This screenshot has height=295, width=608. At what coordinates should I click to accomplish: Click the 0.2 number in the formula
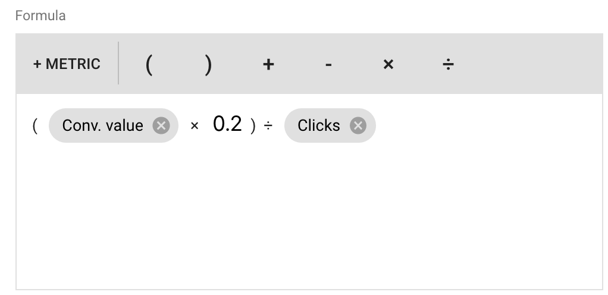(228, 124)
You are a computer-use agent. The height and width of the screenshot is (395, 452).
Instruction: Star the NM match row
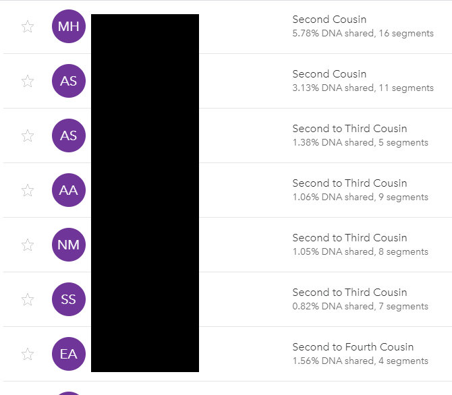pyautogui.click(x=28, y=245)
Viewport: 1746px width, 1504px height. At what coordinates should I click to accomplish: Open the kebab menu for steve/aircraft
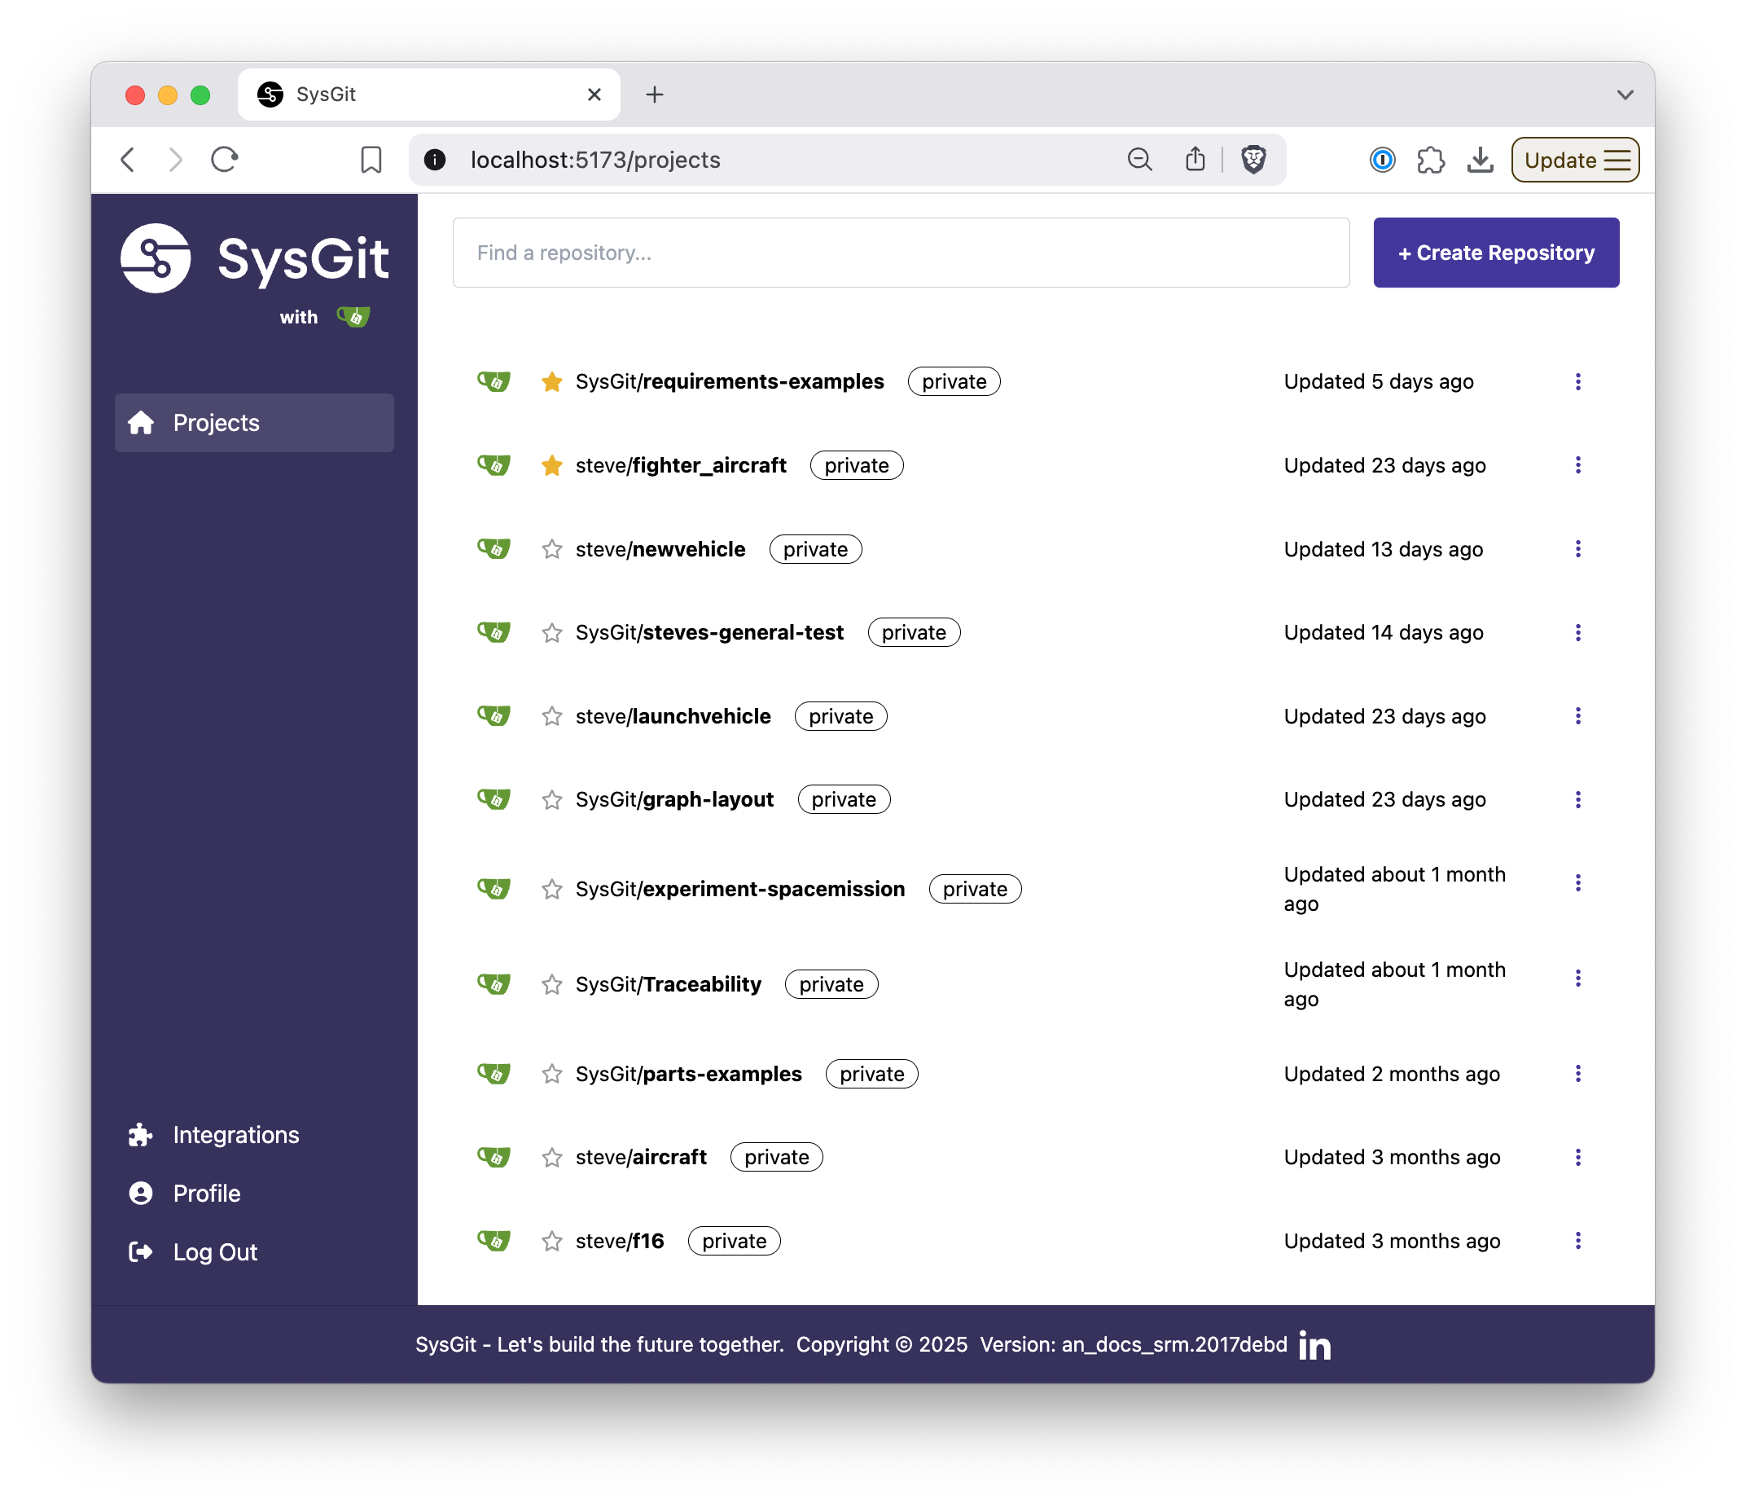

> What the exercise asks: Turn the listing above into a numbered list, with blank lines left out and the pictures excluded from the result.

> Written response:
1. This screenshot has height=295, width=608. At what coordinates should I click to accomplish: Click the 0.2 number in the formula
2. (228, 124)
3. You are a computer-use agent. The height and width of the screenshot is (395, 452).
4. Instruction: Star the NM match row
5. pyautogui.click(x=28, y=245)
6. Viewport: 1746px width, 1504px height. At what coordinates should I click to accomplish: Open the kebab menu for steve/aircraft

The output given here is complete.